Source document

2014 stands to be the year that farmer-feeders got back into the cattle game. And all it took was a $3 drop in the price of corn.
The USDA's National & Stocker Cattle Summary released on Friday cited auction after auction of explosive price action, new year spending sprees manned in large part by erstwhile cattle feeders rediscovering the art of "walking the crop to town."
To say these "born again" beef producers have embraced old habits with new enthusiasm may be damning with faint praise. Comparing last week's overall price surge with the last good test of 2013 (i.e., the week ending Dec. 20), the official market review indicated that "feeder cattle and calves sold fully $3-$10 higher with routine instances as much as $20 higher."
I thought the government's coverage of the sizzling 6-weight market was especially telling of farmer-feeder zeal. For example, the midweek auction at Bassett, Neb., hosted a bidding slugfest at record-setting expense. When the smoke cleared in the wake of 350 steers averaging 638 pounds leaving the ring, the barn office printed an invoice reading $211.34.
In case you're wondering, the lucky owner of these pricey jewels will be successful in marketing fed corn at $4.50 per bushel if he manages to sell their finished frames next August at $145 (assuming 612# of feedlot gain at 75 cents per).
The fact that such an ambitious "breakeven" currently soars nearly $17 above the August live contract would have struck me as insane just before Christmas. But now that the cash fed market has rocketed nearly $10 in just three weeks, I'd be forced to upgrade my assessment of potential success to "very unlikely."
It will be interesting to see if the somewhat friendlier supply and demand table for corn unveiled on Friday will be enough for some to reconsider their newfound love of the cattle business. Given recent signs of romance and passion, it will take more than a 25- to 50-cent rally in the cash corn trade for these new Lotharios to just leave the feed truck parked.

Stored data

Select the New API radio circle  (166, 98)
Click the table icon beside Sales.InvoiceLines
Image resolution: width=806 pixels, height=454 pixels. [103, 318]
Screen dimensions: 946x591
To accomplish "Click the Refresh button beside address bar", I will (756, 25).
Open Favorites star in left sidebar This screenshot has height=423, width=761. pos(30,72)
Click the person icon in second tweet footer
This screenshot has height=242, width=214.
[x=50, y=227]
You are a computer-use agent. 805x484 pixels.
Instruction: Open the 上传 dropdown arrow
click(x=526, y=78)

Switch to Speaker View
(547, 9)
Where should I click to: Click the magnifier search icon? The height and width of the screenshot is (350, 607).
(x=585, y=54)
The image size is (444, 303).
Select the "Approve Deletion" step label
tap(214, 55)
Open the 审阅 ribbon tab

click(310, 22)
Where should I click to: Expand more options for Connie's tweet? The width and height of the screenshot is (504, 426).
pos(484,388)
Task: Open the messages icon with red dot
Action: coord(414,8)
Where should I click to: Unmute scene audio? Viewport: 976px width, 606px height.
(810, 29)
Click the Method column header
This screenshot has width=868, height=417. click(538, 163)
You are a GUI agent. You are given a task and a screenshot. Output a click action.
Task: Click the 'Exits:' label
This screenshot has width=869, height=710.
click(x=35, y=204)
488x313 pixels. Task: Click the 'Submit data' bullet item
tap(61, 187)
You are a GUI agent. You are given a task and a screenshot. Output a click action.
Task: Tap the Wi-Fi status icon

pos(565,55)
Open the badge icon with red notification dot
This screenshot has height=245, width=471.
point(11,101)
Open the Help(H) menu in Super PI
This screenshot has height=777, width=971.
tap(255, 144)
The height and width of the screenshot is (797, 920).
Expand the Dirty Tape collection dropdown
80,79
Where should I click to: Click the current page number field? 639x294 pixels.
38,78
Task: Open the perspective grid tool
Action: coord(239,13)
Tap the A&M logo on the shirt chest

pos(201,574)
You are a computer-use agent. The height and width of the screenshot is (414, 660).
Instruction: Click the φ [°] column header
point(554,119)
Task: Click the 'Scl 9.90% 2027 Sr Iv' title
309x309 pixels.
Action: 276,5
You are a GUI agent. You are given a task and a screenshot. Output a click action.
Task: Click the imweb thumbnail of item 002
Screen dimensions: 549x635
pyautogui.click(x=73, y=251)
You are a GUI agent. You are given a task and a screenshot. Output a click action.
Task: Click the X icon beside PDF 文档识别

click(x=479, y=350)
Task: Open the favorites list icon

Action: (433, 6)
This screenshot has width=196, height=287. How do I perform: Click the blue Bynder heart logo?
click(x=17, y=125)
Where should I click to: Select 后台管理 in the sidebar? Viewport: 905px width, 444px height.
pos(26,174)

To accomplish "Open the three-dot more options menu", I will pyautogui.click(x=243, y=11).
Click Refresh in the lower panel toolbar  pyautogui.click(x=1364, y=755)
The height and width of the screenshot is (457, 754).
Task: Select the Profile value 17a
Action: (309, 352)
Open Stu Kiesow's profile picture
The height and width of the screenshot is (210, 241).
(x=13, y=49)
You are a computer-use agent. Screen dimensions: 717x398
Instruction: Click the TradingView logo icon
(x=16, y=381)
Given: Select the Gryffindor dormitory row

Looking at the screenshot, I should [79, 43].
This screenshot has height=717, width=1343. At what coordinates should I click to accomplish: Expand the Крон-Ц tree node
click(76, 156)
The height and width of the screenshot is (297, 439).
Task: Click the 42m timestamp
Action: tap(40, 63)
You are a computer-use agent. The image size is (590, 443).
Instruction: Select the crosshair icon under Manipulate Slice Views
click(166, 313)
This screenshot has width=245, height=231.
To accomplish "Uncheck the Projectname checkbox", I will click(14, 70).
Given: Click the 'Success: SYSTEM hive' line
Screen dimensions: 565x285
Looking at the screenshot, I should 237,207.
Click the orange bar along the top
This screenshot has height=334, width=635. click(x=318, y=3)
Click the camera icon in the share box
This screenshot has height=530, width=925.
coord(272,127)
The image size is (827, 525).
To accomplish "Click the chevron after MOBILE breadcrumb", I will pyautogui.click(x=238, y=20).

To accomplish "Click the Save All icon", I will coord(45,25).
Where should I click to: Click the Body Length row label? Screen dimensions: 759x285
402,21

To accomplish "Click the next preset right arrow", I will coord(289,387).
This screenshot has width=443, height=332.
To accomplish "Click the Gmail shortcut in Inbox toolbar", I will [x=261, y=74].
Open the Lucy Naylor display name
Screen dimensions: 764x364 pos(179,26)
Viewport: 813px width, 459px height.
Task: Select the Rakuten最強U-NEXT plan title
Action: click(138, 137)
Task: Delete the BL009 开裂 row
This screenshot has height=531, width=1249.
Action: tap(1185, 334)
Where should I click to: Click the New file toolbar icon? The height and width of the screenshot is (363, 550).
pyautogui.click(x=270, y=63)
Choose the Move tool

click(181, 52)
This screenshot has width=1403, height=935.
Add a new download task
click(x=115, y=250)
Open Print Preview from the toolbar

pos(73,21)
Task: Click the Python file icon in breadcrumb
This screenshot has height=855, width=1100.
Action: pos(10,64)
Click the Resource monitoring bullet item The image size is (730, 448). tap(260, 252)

Tasks to perform
#1 In the cattle market commentary, between "I thought the" and "invoice reading $211.34.", inclusive, swap "steers" for "heifers" and give that passage.
#2 List every word or phrase that the cattle market commentary places inside quotation marks.
#3 What average weight does the cattle market commentary give for the 350 steers sold at the Bassett, Neb., auction?

Expected results
#1
I thought the government's coverage of the sizzling 6-weight market was especially telling of farmer-feeder zeal. For example, the midweek auction at Bassett, Neb., hosted a bidding slugfest at record-setting expense. When the smoke cleared in the wake of 350 heifers averaging 638 pounds leaving the ring, the barn office printed an invoice reading $211.34.

#2
- "walking the crop to town."
- "born again"
- "feeder cattle and calves sold fully $3-$10 higher with routine instances as much as $20 higher."
- "breakeven"
- "very unlikely."

#3 638 pounds.